In summary, our study demonstrated the potential of the EE device with MP for administering attenuated vaccines to immunize pigs against endemic swine pathogens. The significant immune response in the Self-Vaccinated and Hand-Vaccinated groups for both the ERY (systemic and mucosal) and LAW (mucosal) vaccine trials highlighted the capability to enhance seroconversion-generated antibodies. These findings suggest that EE devices could significantly improve the precision of vaccination strategies, simplifying the process and reducing labor. Other vaccines are expected to work with this EE device if the formulation and method of delivery were adjusted. Self-vaccination is an advancement that could lead to improved animal welfare and productivity in commercial swine operations while saving labor.

5. Conclusions

EE devices or protocols are increasingly required by regulatory authorities and adopted by companies to enhance animal welfare and pig health.
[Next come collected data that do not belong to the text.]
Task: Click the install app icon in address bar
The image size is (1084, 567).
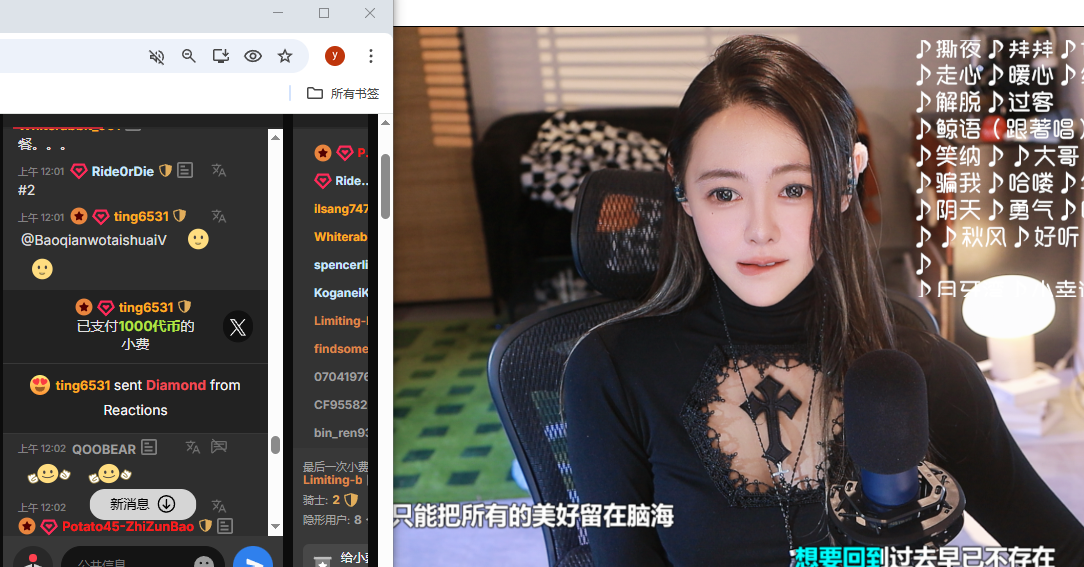Action: click(221, 56)
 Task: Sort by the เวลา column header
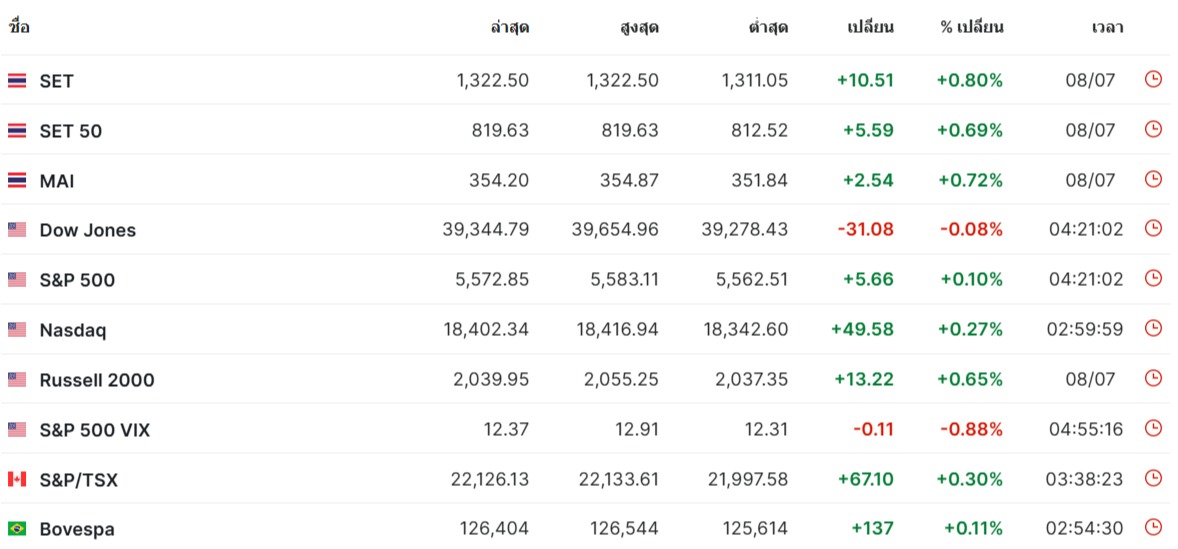[1107, 28]
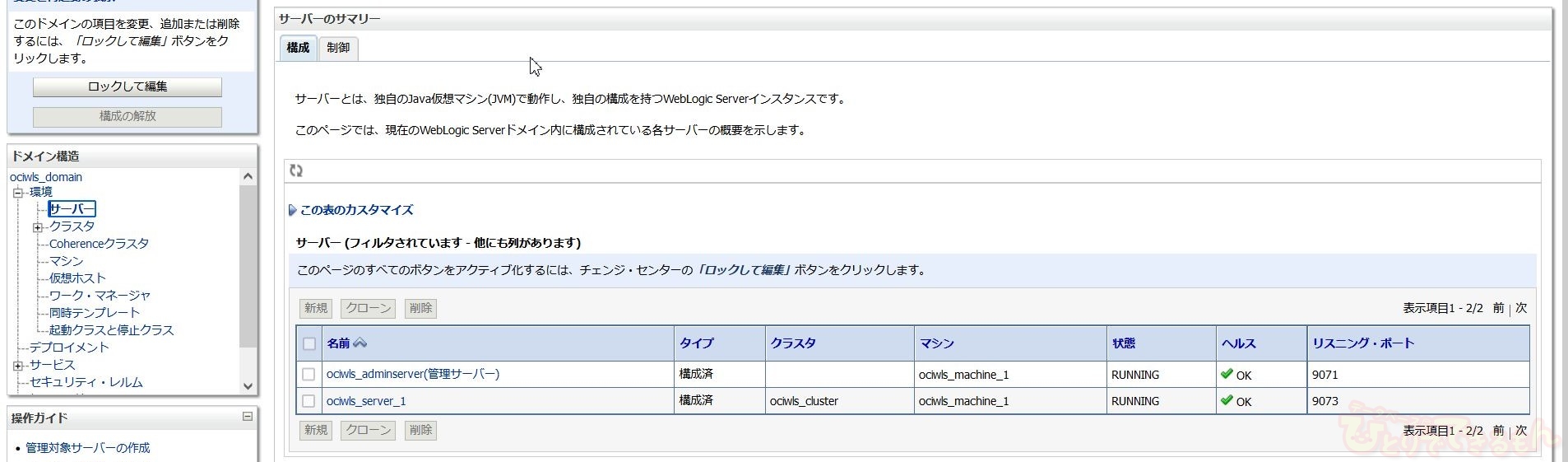
Task: Sort table by リスニング・ポート column header
Action: (1362, 343)

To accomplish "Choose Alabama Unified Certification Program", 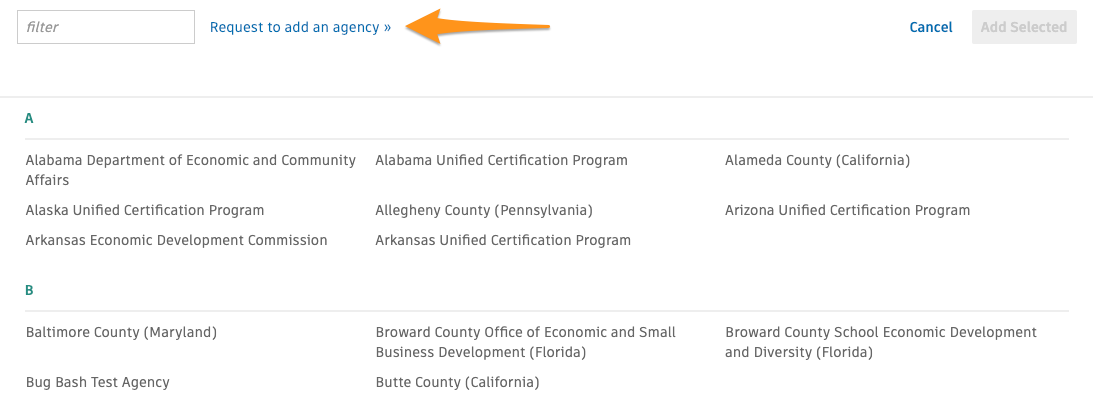I will tap(501, 160).
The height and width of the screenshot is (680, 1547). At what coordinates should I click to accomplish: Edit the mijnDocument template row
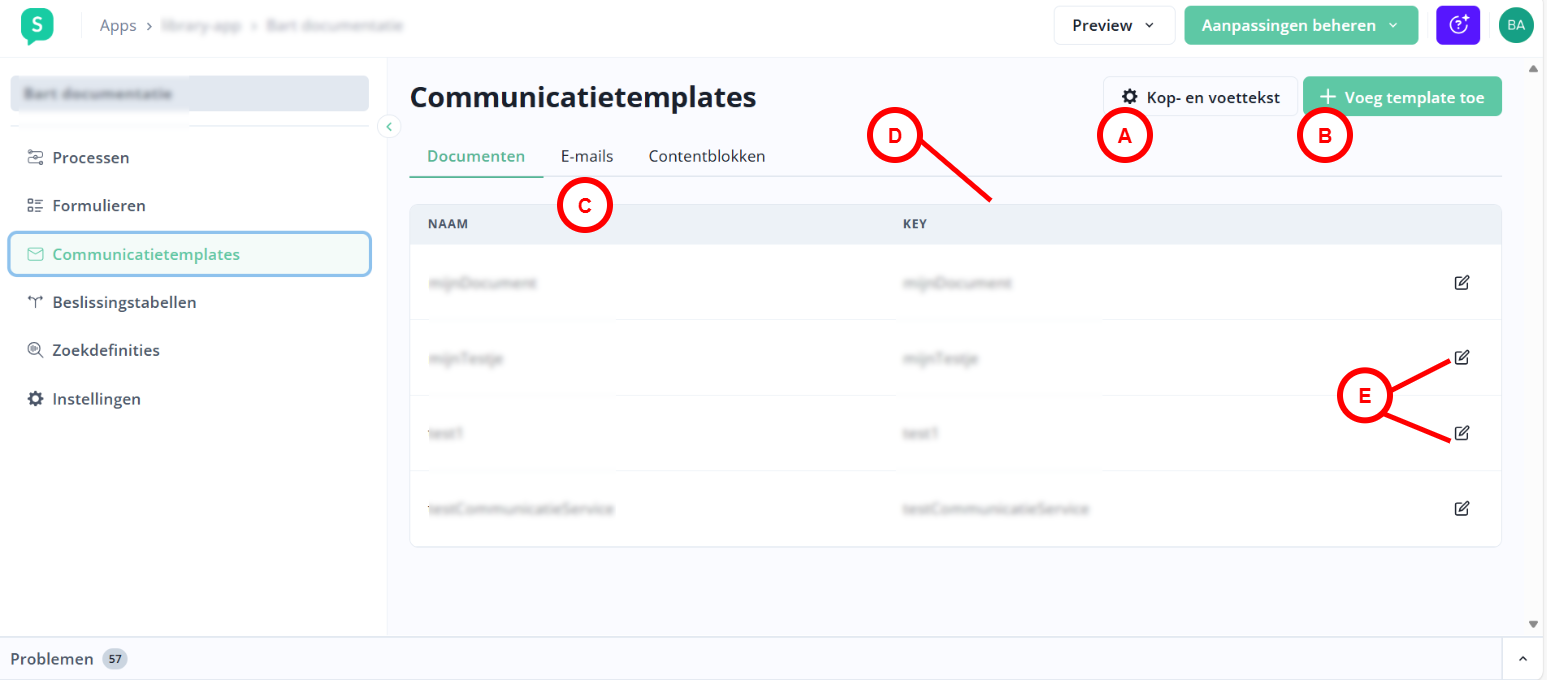click(x=1461, y=282)
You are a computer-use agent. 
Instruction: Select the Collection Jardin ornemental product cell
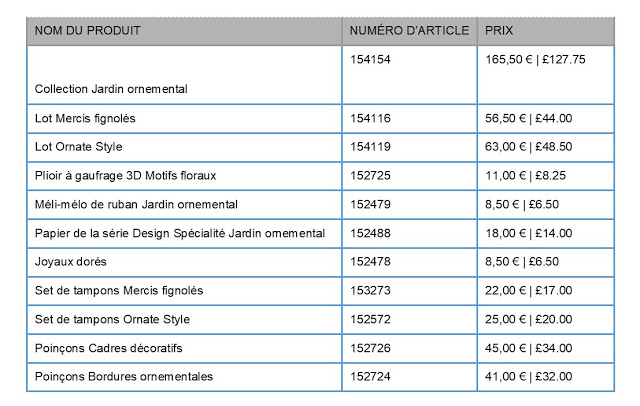pyautogui.click(x=112, y=88)
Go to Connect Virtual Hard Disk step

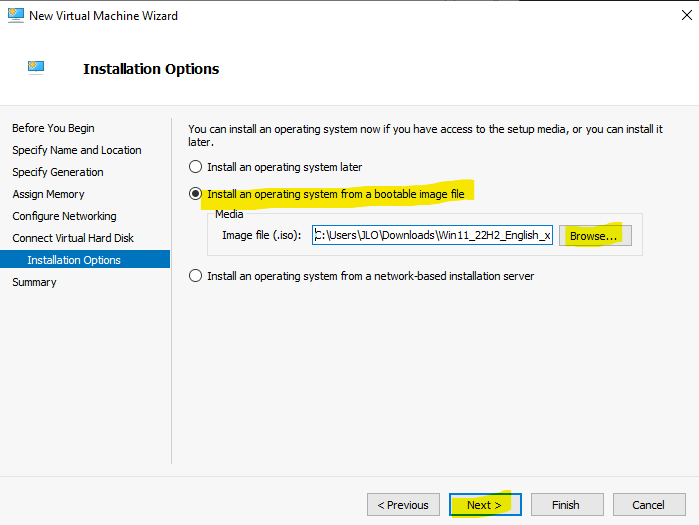pos(73,238)
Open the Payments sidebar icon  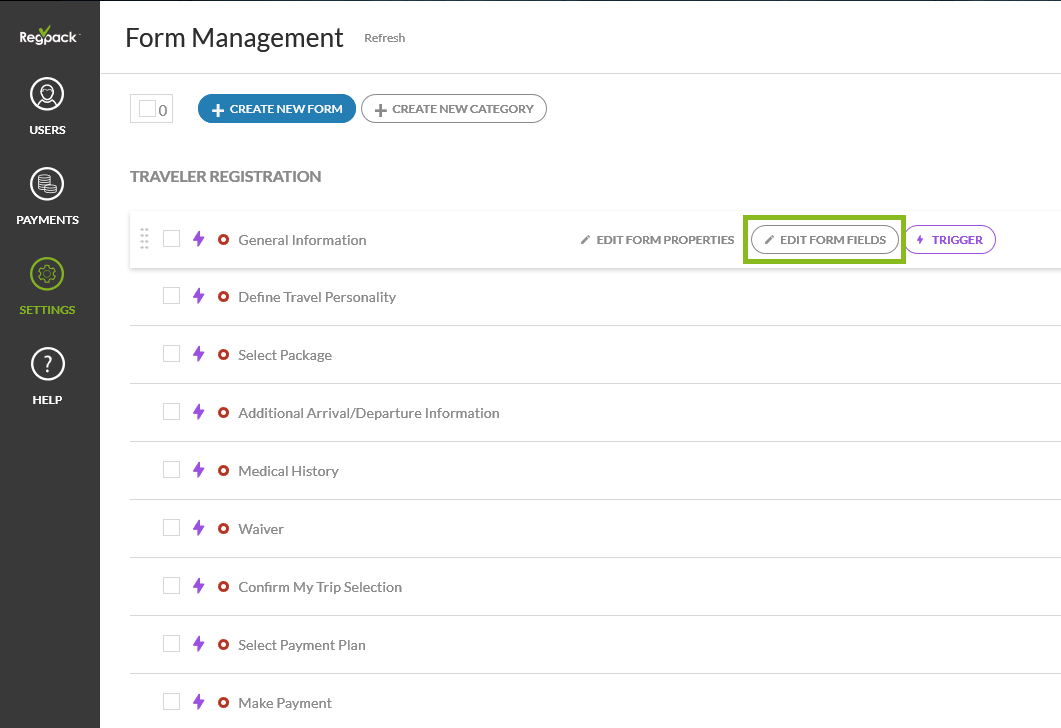point(47,185)
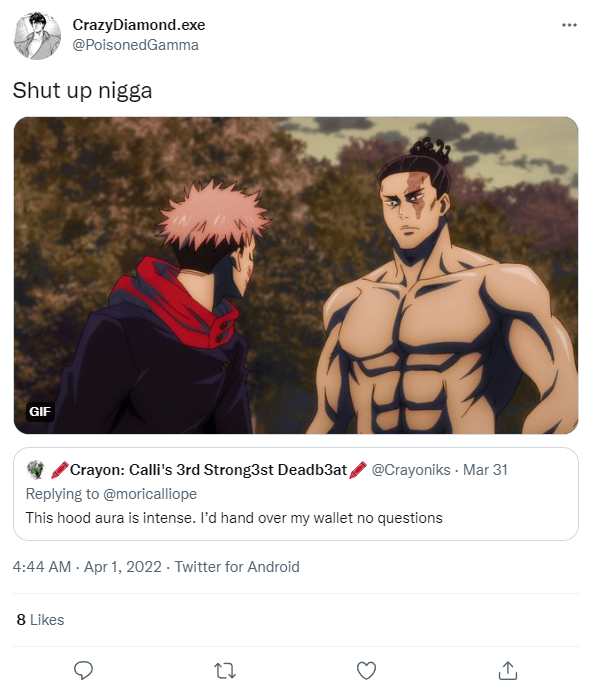Image resolution: width=595 pixels, height=691 pixels.
Task: Click the reply speech bubble icon
Action: pos(83,670)
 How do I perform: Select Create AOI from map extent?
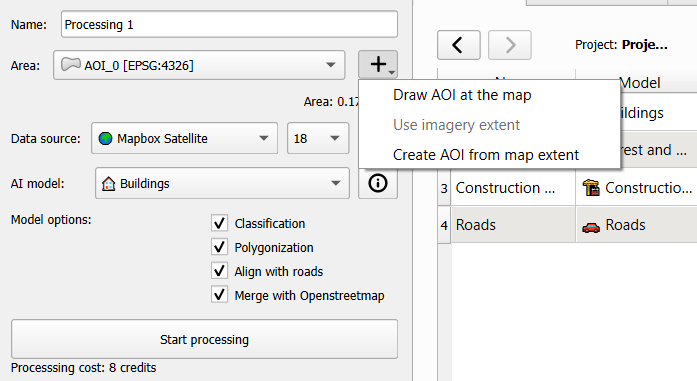pyautogui.click(x=486, y=155)
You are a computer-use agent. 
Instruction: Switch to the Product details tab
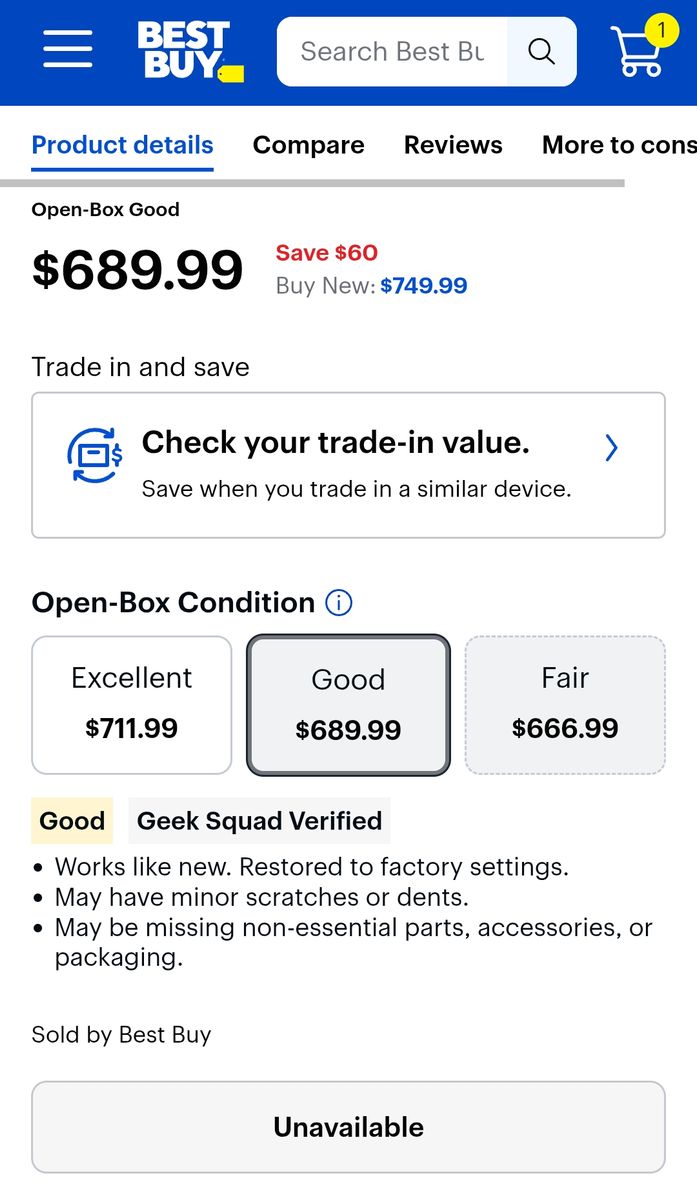122,145

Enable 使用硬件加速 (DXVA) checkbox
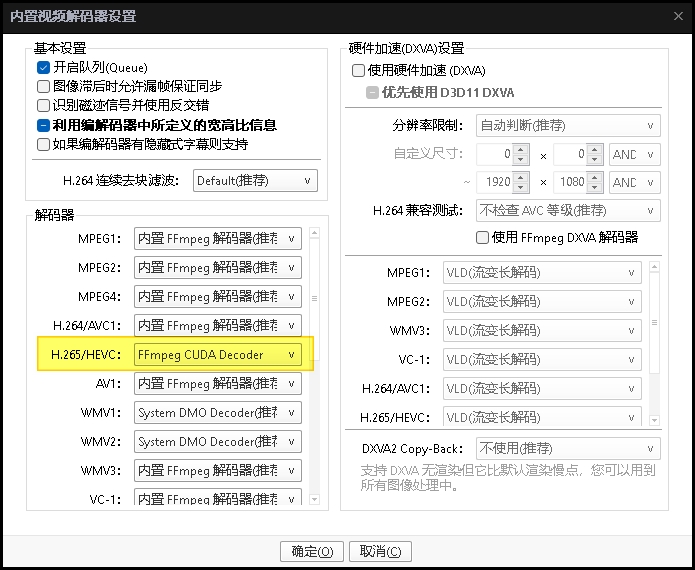point(359,71)
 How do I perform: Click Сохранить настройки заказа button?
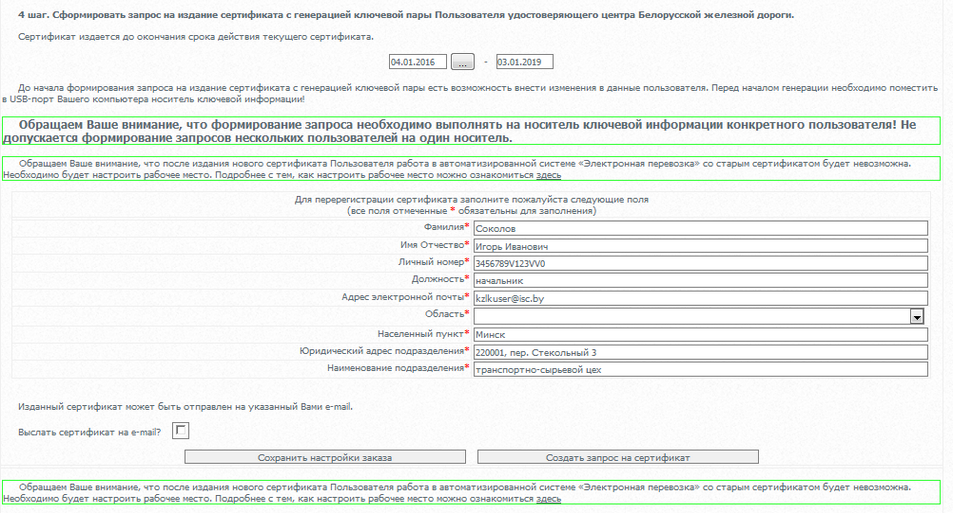[x=325, y=457]
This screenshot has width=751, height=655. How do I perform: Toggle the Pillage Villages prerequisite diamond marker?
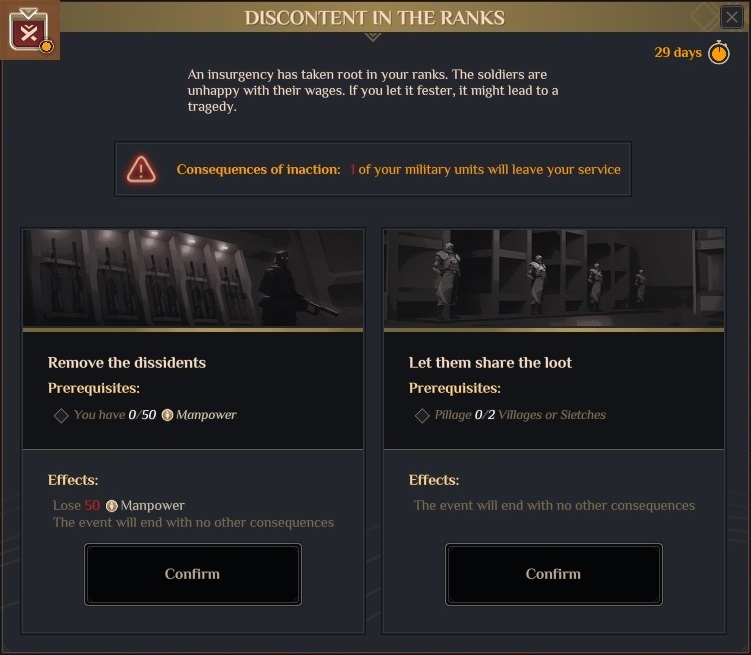422,416
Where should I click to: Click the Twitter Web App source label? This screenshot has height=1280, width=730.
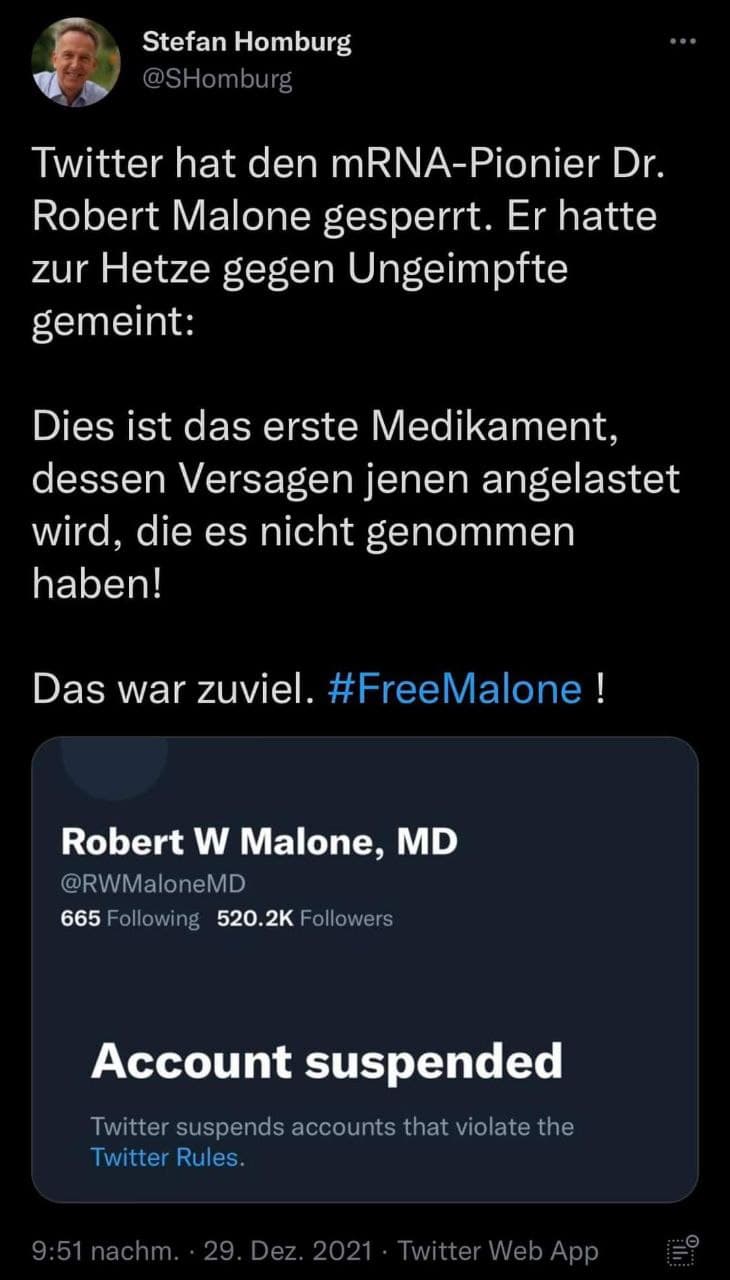tap(498, 1251)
The integration of an EE device that reduces labor while improving vaccine delivery represents a significant advancement for swine health and welfare. The present study, along with previous findings, demonstrates that self-vaccination using an EE device is effective for Salmonella, ERY, and LAW. However, self-vaccination was not efficacious for killed IAV-S or MHP vaccines, likely due to limitations in vaccine antigen formulation for this delivery method.

Future improvements in vaccine formulations, such as the licensing of additional live attenuated vaccines or avirulent live cultures, or modifications to the EE device to facilitate intradermal (ID) or IM delivery, may enhance efficacy for IAV-S and MHP vaccines. Importantly, self-vaccination via an EE device not only reduces labor demands but also offers a less stressful and more enriching experience for pigs compared to traditional hand-vaccination methods. This approach has the potential to improve both vaccine compliance and overall animal welfare in commercial swine operations.

6. Patents

A patent was submitted and is pending by the corresponding author for the sprayer. The maternal pheromone patent (US12097181B2) was issued in 2024 to the corresponding author.